Linear Codes over Galois Ring $GR(p^2,r)$ Related to Gauss sums

TL;DR

This paper studies linear codes over Galois rings, deriving formulas for codeword weights using Gauss sums, and constructs nonlinear codes over finite fields with specific Hamming distances.

Contribution

It introduces new formulas for codeword weights over Galois rings and determines weight distributions and distances for certain classes of codes.

Findings

Derived formulas for N_beta(a) using Gauss sums.

Determined the complete Hamming weight distribution of C(G).

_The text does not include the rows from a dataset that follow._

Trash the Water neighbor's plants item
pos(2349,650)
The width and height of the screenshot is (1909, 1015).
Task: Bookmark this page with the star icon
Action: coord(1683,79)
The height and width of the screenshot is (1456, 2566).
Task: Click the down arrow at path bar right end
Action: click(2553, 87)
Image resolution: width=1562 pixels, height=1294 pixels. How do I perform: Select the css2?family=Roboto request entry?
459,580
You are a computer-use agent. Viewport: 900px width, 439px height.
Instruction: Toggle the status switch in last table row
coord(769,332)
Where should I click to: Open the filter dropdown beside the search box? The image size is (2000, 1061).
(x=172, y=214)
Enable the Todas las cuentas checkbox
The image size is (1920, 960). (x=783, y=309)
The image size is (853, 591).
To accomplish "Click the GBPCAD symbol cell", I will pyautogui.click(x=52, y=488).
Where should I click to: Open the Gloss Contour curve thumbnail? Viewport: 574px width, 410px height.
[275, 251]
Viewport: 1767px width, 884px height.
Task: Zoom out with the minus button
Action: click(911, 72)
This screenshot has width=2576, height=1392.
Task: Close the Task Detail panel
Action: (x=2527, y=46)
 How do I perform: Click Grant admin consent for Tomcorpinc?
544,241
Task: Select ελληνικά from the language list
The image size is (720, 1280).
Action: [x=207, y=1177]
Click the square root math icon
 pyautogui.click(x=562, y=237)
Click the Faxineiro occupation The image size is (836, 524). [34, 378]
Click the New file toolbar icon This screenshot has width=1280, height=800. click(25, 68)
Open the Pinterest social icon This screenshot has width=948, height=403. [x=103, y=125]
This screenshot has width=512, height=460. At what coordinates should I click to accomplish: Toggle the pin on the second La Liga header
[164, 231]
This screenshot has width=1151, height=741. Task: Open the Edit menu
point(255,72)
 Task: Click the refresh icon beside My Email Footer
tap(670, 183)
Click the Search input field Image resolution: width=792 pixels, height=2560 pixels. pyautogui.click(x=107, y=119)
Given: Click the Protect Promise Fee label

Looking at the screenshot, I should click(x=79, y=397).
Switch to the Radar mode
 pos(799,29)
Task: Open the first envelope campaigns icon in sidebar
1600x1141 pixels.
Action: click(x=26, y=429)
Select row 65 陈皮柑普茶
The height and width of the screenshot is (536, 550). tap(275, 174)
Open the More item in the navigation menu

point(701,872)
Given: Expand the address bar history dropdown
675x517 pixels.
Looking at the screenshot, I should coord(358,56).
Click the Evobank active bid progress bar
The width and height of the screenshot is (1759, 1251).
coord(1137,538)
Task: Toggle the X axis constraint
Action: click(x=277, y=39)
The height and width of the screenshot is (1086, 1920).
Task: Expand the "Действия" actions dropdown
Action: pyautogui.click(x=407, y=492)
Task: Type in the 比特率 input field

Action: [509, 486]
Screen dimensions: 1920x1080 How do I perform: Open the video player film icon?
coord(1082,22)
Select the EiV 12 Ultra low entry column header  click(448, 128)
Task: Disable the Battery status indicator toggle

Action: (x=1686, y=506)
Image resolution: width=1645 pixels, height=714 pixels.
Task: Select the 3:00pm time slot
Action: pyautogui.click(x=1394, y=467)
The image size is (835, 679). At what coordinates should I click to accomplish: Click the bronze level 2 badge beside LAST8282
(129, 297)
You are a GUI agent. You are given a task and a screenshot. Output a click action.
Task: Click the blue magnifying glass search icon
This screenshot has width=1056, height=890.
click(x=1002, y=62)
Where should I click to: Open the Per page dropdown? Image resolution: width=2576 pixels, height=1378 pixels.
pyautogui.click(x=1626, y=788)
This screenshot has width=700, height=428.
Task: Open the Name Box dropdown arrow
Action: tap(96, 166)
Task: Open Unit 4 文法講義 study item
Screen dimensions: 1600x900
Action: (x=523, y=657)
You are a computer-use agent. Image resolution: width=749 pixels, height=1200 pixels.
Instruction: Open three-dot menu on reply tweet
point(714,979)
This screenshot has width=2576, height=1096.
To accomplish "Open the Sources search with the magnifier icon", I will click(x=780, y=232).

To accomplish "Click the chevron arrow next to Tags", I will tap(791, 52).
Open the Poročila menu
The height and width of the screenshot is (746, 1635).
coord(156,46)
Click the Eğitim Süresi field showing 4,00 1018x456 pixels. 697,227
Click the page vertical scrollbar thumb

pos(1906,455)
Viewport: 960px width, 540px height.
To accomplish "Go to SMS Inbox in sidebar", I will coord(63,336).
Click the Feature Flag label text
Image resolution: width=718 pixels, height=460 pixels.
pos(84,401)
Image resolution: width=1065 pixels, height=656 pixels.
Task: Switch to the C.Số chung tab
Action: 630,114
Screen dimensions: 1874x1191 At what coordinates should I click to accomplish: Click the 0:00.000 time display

Constructed nonlinear codes over finite fields with two Hamming distances.

Abstract

Linear codes over finite rings become one of hot topics in coding theory after Hommons et al.([4], 1994) discovered that several remarkable nonlinear binary codes with some linear-like properties are the images of Gray map of linear codes over $Z_4$. In this paper we consider two series of linear codes $C(G)$ and $\widetilde{C}(G)$ over Galois ring $R=GR(p^2,r)$, where $G$ is a subgroup of $R^{(s)^*}$ and $R^{(s)}=GR(p^2,rs)$. We present a general formula on $N_\beta(a)$ in terms of Gauss sums on $R^{(s)}$ for each $a\in R$, where $N_\beta(a)$ is the number of a-component of the codeword $c_\beta\in C(G) (\beta\in R^{(s)})$ (Theorem 3.1). We have determined the complete Hamming weight distribution of $C(G)$ and the minimum Hamming distance of $\widetilde{C}(G)$ for some special G (Theorem 3.3 and 3.4). We show a general formula on homogeneous weight of codewords in $C(G)$ and $\widetilde{C}(G)$ (Theorem 4.5) for the special $G$ given in Theorem 3.4. Finally we obtained series of nonlinear codes over $\mathbb{F}_{q} \ (q=p^r)$ with two Hamming distance by using Gray map (Corollary 4.6).